I hadn't realized Philip Pullman had a new book out until I, quite by accident, listened to his interview on NPR. I haven't been listening to NPR much recently, so catching the interview was quite delightful. In it, Pullman mentioned that he had felt the story wanting to come out (or some variation of that feeling), after he had finished Lyra's tale.

Well, I enjoyed the His Dark Materials series, so purchased this book and was delighted when it came up on my reading queue. I had set it back down again a while ago, but picked it back up this week and zipped through it.

I enjoyed Malcolm's story. I enjoyed how one can read the foreshadowing from this book for events happening in His Dark Materials. I enjoyed the subtle character development.

I didn't really enjoy the Deux ex Machina moments, nor some of the more exaggerated plot elements, but I can see how they might be necessary in order to introduce certain characters or provide motivations in later books. I'm speaking of the sewer rescue in particular here.

I don't know if this book stands on its own, as I've read it after His Dark Materials. I did, however, enjoy it, so recommended if you're a Pullman fan.

“Those parcels. How d’you make ’em so neat?”

“Neatly, Malcolm.”

He didn’t mind; this was a sort of game they had. “I thought ‘neat’ was all right,” he said.

== Information provided ==
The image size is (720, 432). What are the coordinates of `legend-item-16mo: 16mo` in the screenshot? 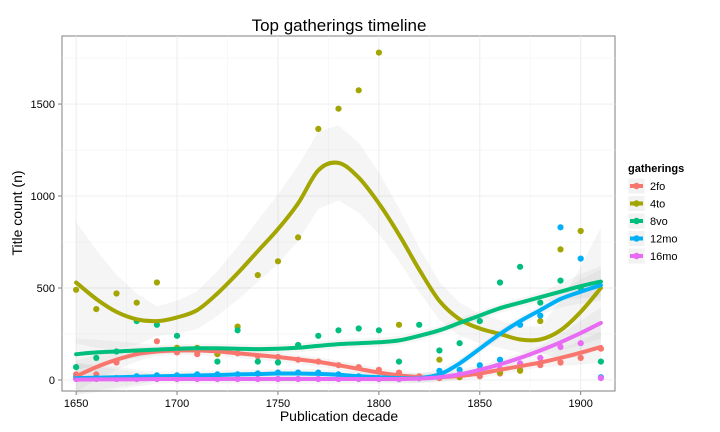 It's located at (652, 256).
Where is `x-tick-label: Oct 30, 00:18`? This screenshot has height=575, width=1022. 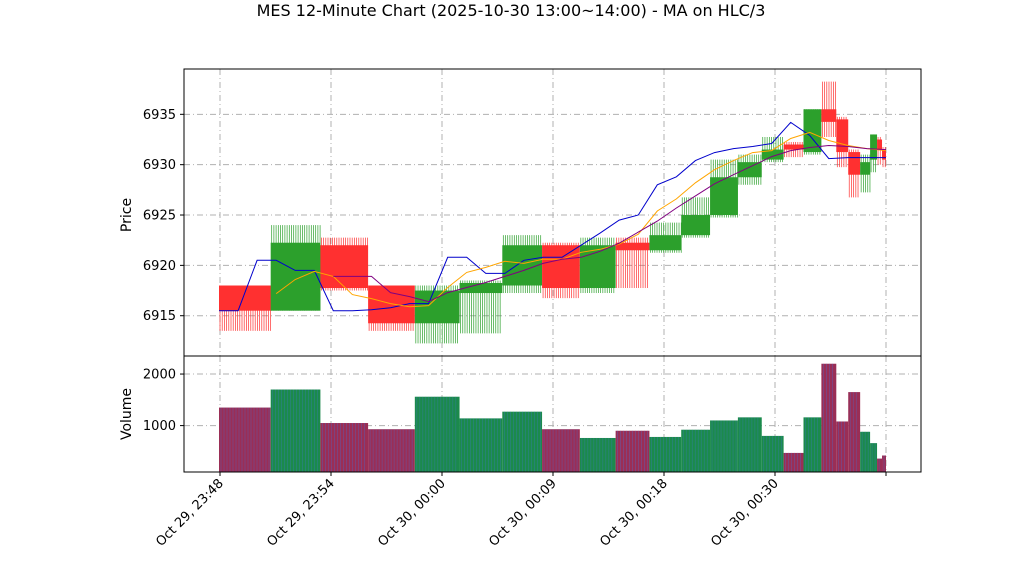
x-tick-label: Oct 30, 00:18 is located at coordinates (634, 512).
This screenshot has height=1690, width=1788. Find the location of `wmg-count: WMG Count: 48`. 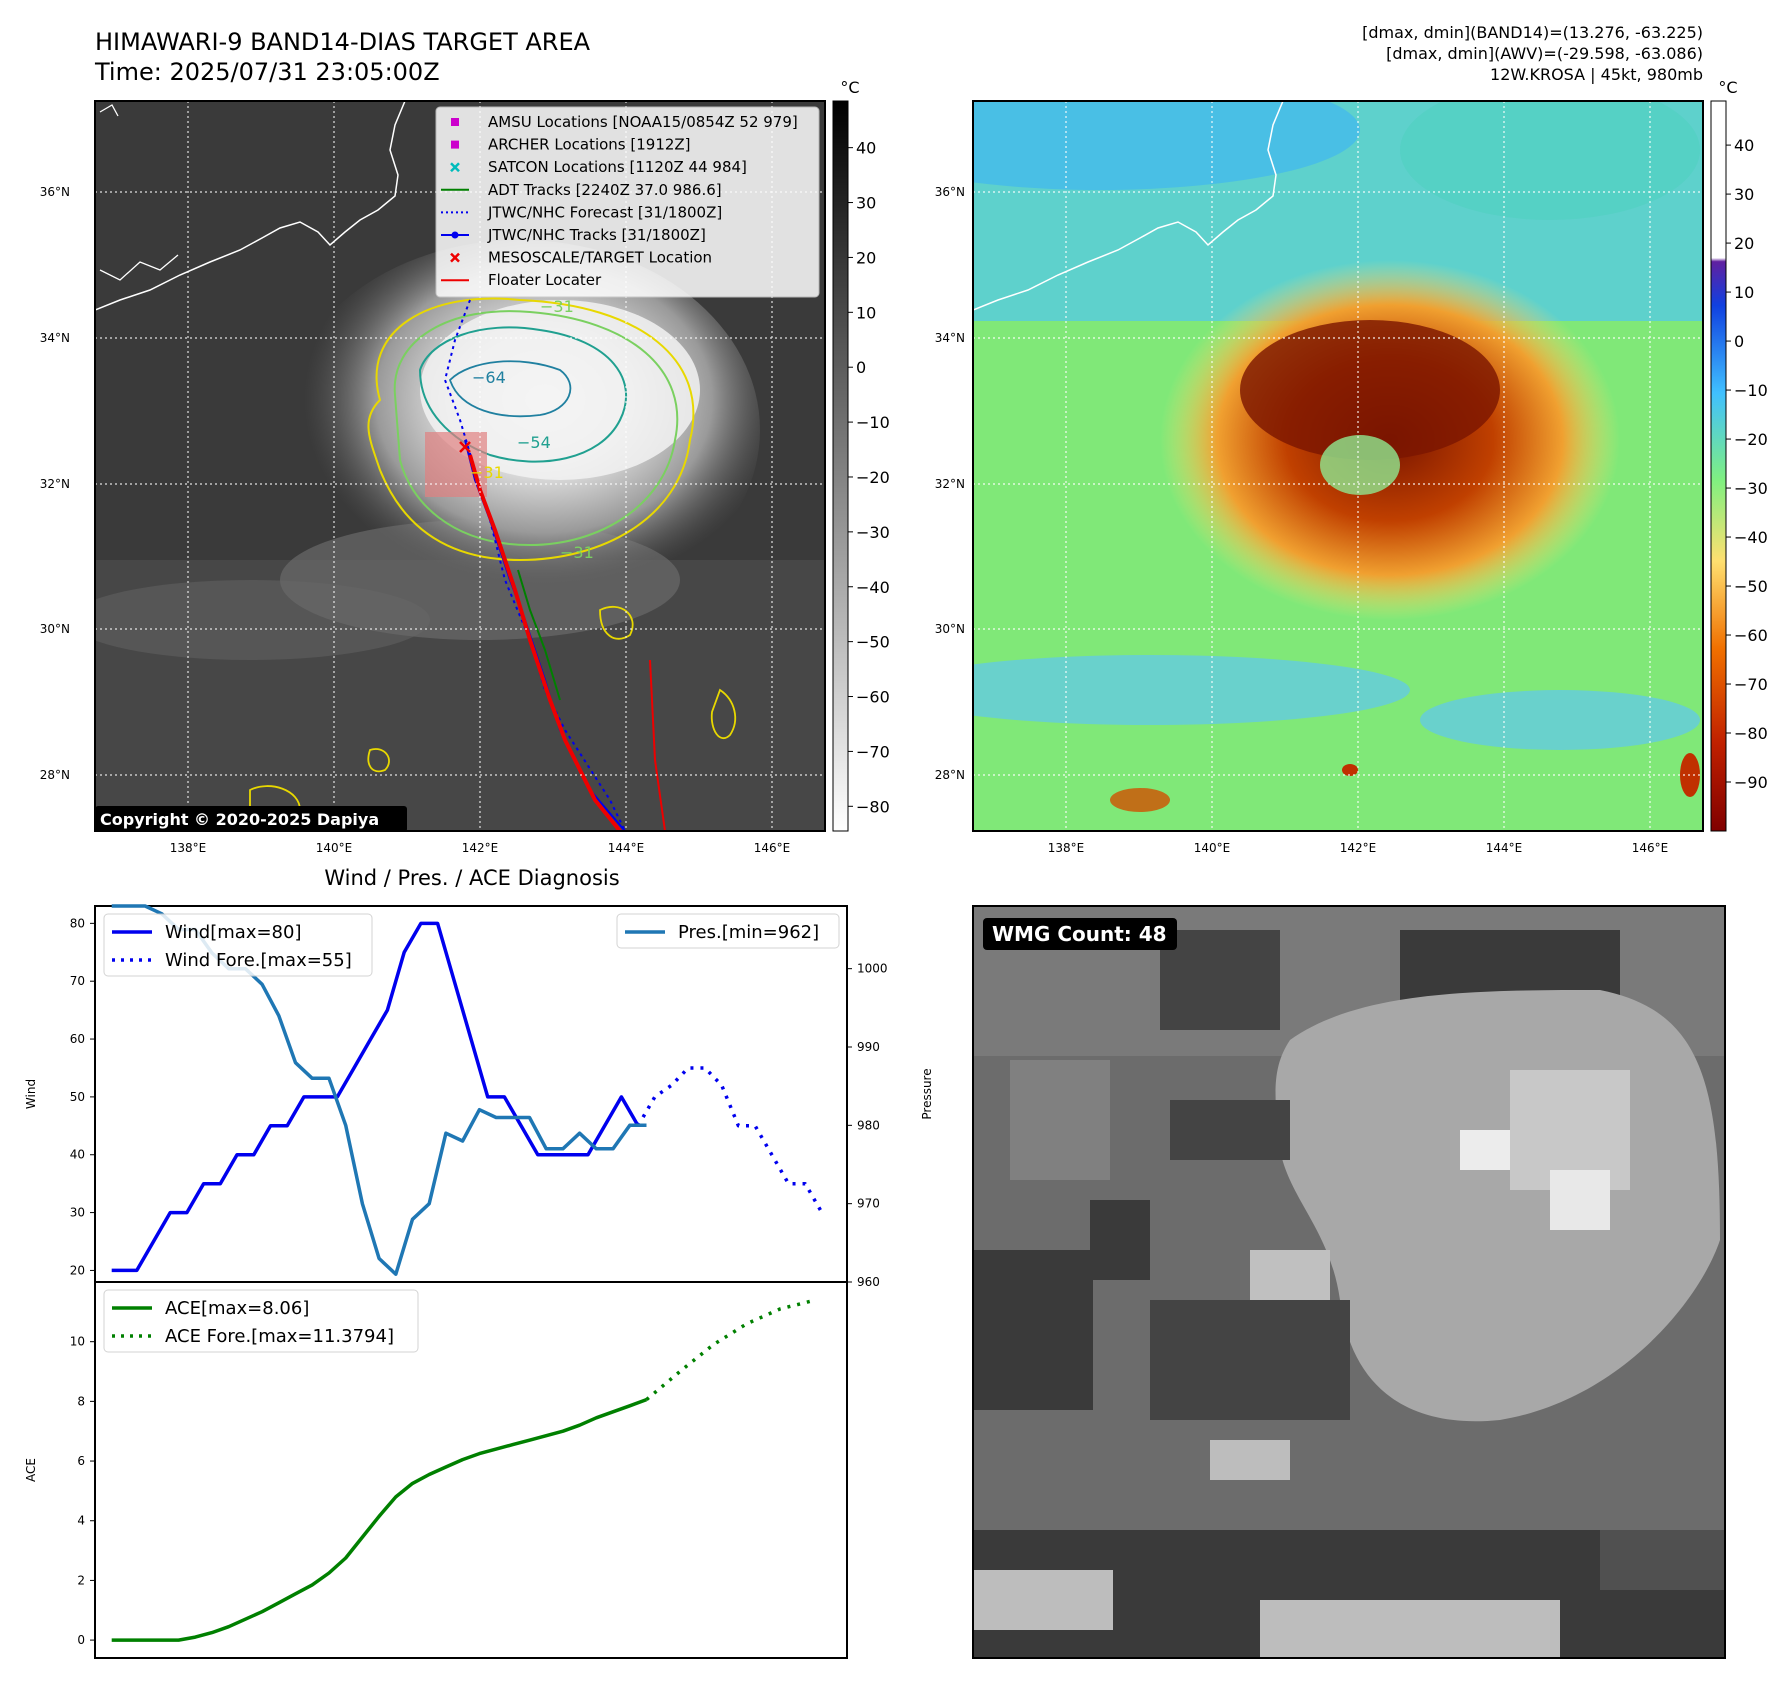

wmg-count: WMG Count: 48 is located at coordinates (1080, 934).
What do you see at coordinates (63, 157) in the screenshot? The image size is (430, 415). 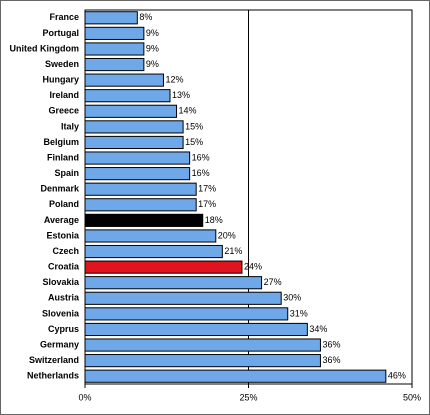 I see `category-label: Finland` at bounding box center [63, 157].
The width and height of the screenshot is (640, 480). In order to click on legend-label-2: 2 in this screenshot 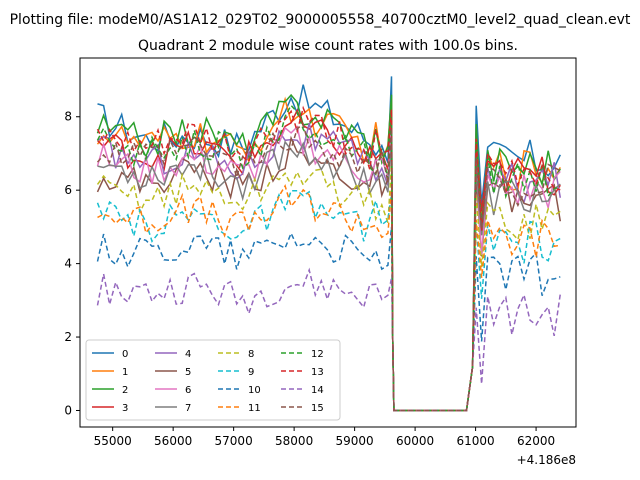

== Parts of the exercise ==
a: In the book review, on what radio service did the writer hear Philip Pullman's interview?
b: In the book review, list everything the writer says they enjoyed in the paragraph that begins "I enjoyed Malcolm's story."
c: Continue the book review from the point where it stops.

== Results in order ==
a: NPR

b:
- Malcolm's story
- Reading the foreshadowing in this book for events in His Dark Materials
- The subtle character development

c:
“It depends on whether you want the idea of neatness to modify the act of tying the parcel, or the parcel itself, once tied.”
Location 121

There were two or three commercial subscription libraries in Oxford, but no free public library, and Malcolm wouldn’t be the only young person whose hunger for books had to go unsatisfied.
Location 1266

How awful, a world without free access to books.

“It shouldn’t be about how we feel — guilty, feeble —”

“No, and it isn’t. It’s about wrong and less wrong. Bad and less bad. This is about as good a cover as anyone could find. Leave it at that.”
Location 1278

He hadn’t changed much, of course, and Malcolm found that if he asked the right questions, Eric would tell him things that were supposed to be secret, because the pleasure of knowing secrets was doubled by telling them to people.
Location 1956

“Did you seriously think for one moment,” she said, sounding fierce now, “that I would let this little baby, who has been given into our care, be taken away by three strangers on the strength of a single piece of paper?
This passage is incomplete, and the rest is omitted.